**Quoted passage:**
◇ ◇ ◇ ◇ ◇ ◇ ◇

Listed Building – Grade II
- Official name: Overstone College
- Designated: 27 April 1981 (Amended on 19 July 1985)
- Reference no.: 1025849

= Overstone Hall =

Listed building in Northamptonshire, England

Overstone Hall is a partially ruined 19th-century country house located in Overstone, Northamptonshire, England. The building is designated as a Grade II listed building for its special architectural and historic interest but has remained largely derelict since suffering extensive damage in a major fire in 2001.

== History ==
The house was built in the early 1860s for Samuel Jones-Loyd, 1st Baron Overstone and Lady Overstone, designed by architect William Milford Teulon in French Renaissance style. It was used as a girls' boarding school from the 1920s until 1979. Overstone Hall became derelict after being destroyed in a fire in April 2001. Part of the building unaffected by the fire was used for retirement flats from 2008 to 2014. In March 2023, another suspected arson reportedly occurred. In 2019, plans to restore the building into apartments had been rejected by the council. In April 2023 it was reported that the owners of the building were applying for its demolition. West Northamptonshire Council is yet to make a final decision. The Victorian Society opposes the plans. 80 people objected to the plans of the historic site's owners, Barry Howard Homes.

◇ ◇ ◇ ◇ ◇ ◇ ◇

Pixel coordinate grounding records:

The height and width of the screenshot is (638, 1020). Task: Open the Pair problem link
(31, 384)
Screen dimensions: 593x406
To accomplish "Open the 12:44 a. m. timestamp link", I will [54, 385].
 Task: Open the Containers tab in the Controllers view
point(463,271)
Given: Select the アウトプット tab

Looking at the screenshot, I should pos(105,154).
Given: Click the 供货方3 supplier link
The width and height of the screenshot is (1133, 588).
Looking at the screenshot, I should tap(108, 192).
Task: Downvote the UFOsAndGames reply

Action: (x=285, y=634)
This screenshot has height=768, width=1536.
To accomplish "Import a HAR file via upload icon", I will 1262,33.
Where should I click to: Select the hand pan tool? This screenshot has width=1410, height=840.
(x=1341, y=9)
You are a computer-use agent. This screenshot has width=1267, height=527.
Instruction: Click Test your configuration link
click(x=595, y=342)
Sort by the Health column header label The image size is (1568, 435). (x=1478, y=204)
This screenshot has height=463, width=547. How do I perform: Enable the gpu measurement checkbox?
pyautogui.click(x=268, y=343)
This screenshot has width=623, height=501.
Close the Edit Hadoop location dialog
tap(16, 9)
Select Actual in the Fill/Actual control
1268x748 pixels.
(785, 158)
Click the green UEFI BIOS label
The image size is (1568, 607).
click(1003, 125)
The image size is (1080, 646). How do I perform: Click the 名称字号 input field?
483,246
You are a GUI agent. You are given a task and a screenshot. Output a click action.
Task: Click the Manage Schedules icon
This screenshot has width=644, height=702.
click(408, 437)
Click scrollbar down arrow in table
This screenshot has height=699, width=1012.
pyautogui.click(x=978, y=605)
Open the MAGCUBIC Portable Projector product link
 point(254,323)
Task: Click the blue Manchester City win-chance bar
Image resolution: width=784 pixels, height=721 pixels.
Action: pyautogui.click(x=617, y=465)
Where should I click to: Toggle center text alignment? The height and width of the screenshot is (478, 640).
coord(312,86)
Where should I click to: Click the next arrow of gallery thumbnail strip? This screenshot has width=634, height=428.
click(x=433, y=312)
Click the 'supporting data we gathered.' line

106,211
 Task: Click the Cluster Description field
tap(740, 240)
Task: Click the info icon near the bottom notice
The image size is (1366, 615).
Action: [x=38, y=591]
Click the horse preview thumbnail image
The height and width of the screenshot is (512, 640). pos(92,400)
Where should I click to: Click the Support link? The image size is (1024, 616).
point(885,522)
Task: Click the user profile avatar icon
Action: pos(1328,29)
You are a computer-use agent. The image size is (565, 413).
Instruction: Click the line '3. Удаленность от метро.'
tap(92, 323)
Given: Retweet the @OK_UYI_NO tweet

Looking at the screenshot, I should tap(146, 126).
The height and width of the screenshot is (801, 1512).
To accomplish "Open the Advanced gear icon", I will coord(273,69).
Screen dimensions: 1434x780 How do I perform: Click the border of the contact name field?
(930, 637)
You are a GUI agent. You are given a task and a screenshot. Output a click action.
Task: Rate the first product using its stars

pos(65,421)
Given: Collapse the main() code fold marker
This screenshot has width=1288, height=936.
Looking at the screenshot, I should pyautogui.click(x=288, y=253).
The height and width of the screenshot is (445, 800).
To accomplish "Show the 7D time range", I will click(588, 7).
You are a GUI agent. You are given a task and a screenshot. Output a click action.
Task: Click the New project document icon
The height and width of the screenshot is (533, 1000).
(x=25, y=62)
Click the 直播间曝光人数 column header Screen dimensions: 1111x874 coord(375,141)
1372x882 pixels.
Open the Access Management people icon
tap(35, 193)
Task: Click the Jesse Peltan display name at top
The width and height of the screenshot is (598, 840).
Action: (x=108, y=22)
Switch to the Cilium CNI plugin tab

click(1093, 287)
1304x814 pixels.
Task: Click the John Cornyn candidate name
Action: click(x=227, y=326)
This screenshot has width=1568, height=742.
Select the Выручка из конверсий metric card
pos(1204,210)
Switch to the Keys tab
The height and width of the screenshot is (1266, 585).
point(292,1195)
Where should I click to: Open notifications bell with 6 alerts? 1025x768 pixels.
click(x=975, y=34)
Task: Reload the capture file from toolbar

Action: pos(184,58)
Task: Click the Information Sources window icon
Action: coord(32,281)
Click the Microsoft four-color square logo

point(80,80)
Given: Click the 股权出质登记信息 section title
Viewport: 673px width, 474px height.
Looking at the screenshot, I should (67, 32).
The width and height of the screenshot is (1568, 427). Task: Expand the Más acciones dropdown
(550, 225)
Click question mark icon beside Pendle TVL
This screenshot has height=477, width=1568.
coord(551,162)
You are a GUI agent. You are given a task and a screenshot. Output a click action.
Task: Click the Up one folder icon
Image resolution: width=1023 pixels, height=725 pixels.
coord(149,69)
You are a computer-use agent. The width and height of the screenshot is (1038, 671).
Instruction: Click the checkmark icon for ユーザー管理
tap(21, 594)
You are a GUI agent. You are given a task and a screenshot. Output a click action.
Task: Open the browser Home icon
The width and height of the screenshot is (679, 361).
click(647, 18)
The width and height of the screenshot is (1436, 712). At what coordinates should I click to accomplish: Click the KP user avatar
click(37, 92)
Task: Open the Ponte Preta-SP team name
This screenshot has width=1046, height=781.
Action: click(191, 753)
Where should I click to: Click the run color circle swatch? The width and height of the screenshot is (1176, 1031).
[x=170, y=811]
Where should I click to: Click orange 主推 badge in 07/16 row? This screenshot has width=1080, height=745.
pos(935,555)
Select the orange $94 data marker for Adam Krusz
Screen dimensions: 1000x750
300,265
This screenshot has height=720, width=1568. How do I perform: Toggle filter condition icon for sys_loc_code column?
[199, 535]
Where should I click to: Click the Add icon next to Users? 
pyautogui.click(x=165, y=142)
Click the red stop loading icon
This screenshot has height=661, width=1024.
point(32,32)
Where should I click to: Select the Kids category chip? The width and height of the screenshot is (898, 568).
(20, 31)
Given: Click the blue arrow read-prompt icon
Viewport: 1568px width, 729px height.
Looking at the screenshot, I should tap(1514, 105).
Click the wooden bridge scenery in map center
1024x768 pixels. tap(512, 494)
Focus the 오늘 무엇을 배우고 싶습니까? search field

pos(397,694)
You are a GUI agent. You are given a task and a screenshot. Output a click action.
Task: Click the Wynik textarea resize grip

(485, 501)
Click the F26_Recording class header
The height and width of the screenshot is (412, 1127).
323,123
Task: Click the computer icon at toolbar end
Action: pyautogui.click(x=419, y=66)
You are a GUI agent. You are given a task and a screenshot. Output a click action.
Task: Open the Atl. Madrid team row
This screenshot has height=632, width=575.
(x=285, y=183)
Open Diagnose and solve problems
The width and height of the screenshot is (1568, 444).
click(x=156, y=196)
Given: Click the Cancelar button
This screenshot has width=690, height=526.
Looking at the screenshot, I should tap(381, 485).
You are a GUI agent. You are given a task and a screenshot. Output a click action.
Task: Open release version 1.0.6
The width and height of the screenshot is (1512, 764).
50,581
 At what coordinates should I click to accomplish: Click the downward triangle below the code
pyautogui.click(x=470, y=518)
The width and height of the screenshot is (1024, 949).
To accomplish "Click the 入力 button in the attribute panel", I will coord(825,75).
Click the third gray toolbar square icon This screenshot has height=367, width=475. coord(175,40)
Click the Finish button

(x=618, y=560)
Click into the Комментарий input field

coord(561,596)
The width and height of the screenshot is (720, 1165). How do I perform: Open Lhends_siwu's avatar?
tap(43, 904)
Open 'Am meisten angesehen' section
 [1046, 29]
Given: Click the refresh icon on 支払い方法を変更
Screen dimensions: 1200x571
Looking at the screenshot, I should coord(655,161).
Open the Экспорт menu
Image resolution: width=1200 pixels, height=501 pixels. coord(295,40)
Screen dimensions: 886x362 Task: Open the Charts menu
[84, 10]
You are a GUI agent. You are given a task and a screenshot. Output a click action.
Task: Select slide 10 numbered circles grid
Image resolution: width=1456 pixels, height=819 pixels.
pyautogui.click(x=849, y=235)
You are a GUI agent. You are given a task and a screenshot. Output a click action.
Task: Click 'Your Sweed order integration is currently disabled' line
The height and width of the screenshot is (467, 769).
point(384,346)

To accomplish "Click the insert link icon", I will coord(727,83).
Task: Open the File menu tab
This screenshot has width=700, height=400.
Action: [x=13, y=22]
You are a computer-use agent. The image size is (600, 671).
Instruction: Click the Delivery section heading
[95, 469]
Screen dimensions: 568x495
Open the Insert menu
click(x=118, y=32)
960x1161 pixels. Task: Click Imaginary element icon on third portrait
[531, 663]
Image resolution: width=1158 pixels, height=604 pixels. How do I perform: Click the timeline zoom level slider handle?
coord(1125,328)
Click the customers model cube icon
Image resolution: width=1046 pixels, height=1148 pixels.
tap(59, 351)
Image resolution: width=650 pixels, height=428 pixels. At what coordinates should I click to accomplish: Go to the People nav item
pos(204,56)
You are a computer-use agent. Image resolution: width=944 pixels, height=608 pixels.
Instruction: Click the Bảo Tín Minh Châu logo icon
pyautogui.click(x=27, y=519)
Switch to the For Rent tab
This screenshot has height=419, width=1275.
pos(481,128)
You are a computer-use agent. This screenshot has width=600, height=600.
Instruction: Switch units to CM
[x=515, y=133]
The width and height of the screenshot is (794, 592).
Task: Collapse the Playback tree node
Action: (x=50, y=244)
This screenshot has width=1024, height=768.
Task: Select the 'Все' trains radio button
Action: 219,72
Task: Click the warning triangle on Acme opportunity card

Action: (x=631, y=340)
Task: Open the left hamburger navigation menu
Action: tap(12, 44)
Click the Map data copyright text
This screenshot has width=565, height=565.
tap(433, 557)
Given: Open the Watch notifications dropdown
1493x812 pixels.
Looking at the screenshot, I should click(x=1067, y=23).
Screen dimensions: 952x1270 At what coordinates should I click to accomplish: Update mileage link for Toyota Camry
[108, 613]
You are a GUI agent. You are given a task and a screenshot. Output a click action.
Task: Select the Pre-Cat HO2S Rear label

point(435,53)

◇ ◇ ◇ ◇ ◇ ◇ ◇

**Problem to work on:**
Rewrite the part of the Overstone Hall text starting at "Listed Building –" and ending at "fire in 2001.", putting "abandoned" in place of "derelict". The records are separate from the Overstone Hall text.

**Solution to the exercise:**
Listed Building – Grade II
- Official name: Overstone College
- Designated: 27 April 1981 (Amended on 19 July 1985)
- Reference no.: 1025849

= Overstone Hall =

Listed building in Northamptonshire, England

Overstone Hall is a partially ruined 19th-century country house located in Overstone, Northamptonshire, England. The building is designated as a Grade II listed building for its special architectural and historic interest but has remained largely abandoned since suffering extensive damage in a major fire in 2001.